Passage given ::
==========
Backend (Cloudflare Workers)

cd backend
npm run deploy

Frontend (Cloudflare Pages)

cd frontend
npm run build
# Deploy dist/ to Cloudflare Pages

Development

Backend Structure

  • patterns/registry.ts - Pattern definitions
  • patterns/analyzer.ts - Pattern matching engine
  • preprocessing/normalizer.ts - Text normalization
  • reporting/generator.ts - Report generation
  • index.ts - Hono API routes

Frontend Structure

  • components/TextInput.tsx - Text input with validation
  • components/Results.tsx - Results visualization
  • utils/api.ts - API client
  • App.tsx - Main application

Testing

Backend Tests

The backend includes comprehensive test coverage using Vitest:

cd backend
npm test                  # Run all tests
npm run test:coverage     # Run tests with coverage report

Test Suites:

  • Pattern Registry Tests (registry.test.ts) - 22 tests

    • Pattern structure validation
    • Pattern matching accuracy
    • Helper function correctness
    • Version validation
  • Analyzer Tests (analyzer.test.ts) - 18 tests

    • Text analysis accuracy
    • Score calculation
    • Classification thresholds
    • Performance benchmarks
  • API Endpoint Tests (index.test.ts) - 15 tests

    • Request/response validation
    • Error handling
    • Input validation
    • CORS configuration
    • Performance testing

Total: 55+ backend tests

Frontend Tests

Frontend testing can be added using Vitest + React Testing Library:

cd frontend
npm test

Running Specific Tests

# Run only pattern registry tests
npm test -- --run registry.test.ts

# Run only analyzer tests
npm test -- --run analyzer.test.ts

# Run only API tests
npm test -- --run index.test.ts

# Run with watch mode (development)
==========
Goal ::
Answer these questions from the README excerpt:
1. Which backend file contains the Hono API routes?
2. How many tests are in the Analyzer Tests suite?
3. What command runs the backend tests with a coverage report?
The listing after this README excerpt was taken from a separate source.

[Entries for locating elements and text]
==========
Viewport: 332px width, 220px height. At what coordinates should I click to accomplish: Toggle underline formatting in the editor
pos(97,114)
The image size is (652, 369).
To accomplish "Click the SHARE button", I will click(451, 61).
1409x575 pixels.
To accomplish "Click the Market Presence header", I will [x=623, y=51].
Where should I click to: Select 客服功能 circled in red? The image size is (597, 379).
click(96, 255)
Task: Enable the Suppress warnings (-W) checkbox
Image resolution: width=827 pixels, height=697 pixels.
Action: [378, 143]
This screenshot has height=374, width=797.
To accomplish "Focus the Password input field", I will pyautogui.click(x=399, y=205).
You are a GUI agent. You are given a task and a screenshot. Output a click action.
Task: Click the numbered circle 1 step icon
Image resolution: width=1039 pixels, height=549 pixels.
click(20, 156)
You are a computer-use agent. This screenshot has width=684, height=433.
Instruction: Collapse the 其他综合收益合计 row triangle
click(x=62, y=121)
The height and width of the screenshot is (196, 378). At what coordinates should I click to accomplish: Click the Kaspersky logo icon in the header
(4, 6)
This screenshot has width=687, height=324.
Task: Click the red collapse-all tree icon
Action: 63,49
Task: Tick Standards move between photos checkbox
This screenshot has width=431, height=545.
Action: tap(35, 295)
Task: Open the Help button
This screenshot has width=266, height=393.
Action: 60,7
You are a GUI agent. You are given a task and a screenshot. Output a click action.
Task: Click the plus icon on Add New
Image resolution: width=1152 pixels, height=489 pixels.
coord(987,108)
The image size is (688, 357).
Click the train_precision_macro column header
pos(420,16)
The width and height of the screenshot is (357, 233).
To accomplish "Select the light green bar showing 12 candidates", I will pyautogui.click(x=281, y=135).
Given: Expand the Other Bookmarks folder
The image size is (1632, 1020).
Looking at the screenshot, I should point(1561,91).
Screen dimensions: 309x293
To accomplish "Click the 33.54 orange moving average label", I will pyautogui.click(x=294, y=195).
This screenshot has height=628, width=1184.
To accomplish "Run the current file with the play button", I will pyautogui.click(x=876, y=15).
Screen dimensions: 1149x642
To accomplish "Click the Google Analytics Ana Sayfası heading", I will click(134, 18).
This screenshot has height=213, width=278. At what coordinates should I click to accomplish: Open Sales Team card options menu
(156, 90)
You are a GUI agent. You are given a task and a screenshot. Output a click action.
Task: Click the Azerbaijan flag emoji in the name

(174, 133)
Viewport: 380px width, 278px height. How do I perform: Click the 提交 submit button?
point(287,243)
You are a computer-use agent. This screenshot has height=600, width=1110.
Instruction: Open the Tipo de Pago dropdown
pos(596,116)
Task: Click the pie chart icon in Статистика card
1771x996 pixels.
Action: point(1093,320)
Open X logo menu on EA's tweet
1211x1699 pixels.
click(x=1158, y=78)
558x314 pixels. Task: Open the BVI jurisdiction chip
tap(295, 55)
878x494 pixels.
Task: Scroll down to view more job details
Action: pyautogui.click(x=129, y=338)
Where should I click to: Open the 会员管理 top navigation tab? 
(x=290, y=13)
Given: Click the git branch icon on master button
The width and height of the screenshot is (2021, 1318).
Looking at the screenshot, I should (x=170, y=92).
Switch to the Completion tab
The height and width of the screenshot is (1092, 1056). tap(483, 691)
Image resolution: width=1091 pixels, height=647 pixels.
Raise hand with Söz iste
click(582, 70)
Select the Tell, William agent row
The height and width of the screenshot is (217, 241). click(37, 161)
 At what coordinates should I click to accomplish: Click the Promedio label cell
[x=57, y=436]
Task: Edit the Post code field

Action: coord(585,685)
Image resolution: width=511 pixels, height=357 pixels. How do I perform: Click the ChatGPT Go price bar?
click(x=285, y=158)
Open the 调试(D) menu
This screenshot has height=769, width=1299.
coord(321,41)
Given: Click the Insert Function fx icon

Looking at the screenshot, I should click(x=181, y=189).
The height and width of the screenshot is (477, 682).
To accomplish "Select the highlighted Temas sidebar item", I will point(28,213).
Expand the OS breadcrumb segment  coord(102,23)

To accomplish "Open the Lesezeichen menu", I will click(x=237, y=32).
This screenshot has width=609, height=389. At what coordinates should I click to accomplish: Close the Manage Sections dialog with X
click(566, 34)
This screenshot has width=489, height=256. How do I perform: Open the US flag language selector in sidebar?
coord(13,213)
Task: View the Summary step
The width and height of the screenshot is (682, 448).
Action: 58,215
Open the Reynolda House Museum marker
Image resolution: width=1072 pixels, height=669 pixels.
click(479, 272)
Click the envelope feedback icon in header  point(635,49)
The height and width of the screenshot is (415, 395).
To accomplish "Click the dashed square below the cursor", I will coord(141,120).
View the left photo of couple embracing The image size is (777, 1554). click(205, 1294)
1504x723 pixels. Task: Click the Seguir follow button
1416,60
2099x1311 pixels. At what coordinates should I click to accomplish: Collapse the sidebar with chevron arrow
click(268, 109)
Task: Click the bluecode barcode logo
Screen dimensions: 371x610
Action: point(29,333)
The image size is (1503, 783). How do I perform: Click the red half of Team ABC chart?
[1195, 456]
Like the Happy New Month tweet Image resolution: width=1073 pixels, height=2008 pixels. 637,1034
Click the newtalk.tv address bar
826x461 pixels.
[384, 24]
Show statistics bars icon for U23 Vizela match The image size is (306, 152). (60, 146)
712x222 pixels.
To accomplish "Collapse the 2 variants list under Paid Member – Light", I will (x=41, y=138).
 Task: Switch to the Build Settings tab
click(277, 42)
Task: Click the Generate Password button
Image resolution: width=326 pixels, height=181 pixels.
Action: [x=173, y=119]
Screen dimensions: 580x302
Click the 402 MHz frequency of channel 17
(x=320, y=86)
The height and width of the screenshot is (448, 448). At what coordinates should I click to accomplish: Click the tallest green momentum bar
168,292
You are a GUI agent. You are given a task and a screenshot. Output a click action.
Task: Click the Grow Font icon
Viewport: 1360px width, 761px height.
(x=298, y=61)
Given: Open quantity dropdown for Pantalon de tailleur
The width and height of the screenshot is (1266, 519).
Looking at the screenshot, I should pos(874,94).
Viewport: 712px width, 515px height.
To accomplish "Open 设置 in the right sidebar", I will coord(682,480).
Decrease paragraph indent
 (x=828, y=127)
==========
Finished answer ::
1. index.ts
2. 18
3. npm run test:coverage